The horrific experience of the Black Death also caused some people to question fundamental Christian teachings about the mercy and benevolence of God or even of his power to affect the outcome of the plague. A late-fourteenth-century clergyman in England expressed the dismay that many must have felt:
For God is deaf nowadays and will not hear us
And for our guilt, he grinds good men to dust.47
In a similar vein, the fourteenth-century Italian Renaissance scholar Francesco Petrarch questioned why God’s vengeance had fallen so hard on the people of his own time: “While all have sinned alike, we alone bear the lash.” He asked whether it was possible “that God does not care for mortal men.” In the end, Petrarch dismissed that idea but still found God’s judgments “inscrutable and inaccessible to human senses.”48 Thus the Black Death eroded more optimistic thirteenth-century Christian views, based on the ideas of the ancient Greek philosopher Aristotle, that human rationality could penetrate the mind of God.

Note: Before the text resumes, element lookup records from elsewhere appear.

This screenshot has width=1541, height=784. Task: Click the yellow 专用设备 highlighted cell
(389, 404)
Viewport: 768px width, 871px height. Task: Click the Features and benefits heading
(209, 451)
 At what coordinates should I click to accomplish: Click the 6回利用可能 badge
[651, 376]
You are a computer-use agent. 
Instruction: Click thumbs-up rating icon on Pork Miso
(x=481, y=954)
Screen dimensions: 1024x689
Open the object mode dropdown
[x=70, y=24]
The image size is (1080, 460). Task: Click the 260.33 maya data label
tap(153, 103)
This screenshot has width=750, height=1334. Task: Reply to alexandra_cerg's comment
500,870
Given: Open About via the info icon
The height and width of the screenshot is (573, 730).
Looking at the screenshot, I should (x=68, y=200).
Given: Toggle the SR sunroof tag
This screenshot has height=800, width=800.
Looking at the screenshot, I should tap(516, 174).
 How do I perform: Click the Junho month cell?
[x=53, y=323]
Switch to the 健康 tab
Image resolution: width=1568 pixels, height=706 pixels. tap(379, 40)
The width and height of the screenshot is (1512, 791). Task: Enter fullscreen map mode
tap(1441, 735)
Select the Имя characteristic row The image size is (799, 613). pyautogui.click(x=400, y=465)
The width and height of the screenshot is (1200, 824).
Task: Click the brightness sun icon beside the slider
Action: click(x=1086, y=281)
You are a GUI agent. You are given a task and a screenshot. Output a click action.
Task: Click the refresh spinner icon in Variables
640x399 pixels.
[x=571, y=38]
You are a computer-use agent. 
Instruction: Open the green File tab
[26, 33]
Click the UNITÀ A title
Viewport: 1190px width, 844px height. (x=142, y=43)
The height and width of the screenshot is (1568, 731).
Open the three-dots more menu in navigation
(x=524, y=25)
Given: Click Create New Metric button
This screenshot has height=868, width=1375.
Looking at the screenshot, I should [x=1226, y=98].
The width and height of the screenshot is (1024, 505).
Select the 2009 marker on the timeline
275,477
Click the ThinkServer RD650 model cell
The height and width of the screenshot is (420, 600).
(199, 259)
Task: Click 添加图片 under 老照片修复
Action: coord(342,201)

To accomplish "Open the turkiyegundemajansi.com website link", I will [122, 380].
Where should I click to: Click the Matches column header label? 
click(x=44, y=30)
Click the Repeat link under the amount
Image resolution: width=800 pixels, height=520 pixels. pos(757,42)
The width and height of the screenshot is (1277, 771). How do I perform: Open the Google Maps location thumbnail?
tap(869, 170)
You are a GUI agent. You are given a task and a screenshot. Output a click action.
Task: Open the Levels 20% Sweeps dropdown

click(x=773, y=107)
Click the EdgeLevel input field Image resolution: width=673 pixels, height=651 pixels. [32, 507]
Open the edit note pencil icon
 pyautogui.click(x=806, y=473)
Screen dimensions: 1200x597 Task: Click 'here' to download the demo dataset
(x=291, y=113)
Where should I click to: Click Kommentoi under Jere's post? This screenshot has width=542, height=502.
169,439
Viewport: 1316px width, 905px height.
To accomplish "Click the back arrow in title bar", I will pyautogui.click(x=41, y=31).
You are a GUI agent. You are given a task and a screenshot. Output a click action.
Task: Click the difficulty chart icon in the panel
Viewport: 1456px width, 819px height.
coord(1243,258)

Efforts to interpret Visual Source 11.4, a fifteenth-century English painting, raise similar issues to those expressed by Petrarch.
Why is the death figure smiling?
How are the priest and the Christ figure depicted? What possible interpretations of their gestures can you imagine?
Notice that the death figure spears the dying person in the side, an action that evokes the biblical account of Jesus being speared in his side during his crucifixion. What might the artist have sought to convey by such a reference?
The captions, from top to bottom, read: Christ figure: “Tho it be late ere thou mercie came: yet mercie thou shalt have.” Priest figure: “Commit thy body to the grave: pray Christ thy soul to save.” Death figure: “I have sought thee many a day: for to have thee to my pray.” How do these captions influence your understanding of the painting?
Would you characterize the overall message of this painting as one of hopefulness, despair, or something else? What elements in the painting might support each of these conclusions?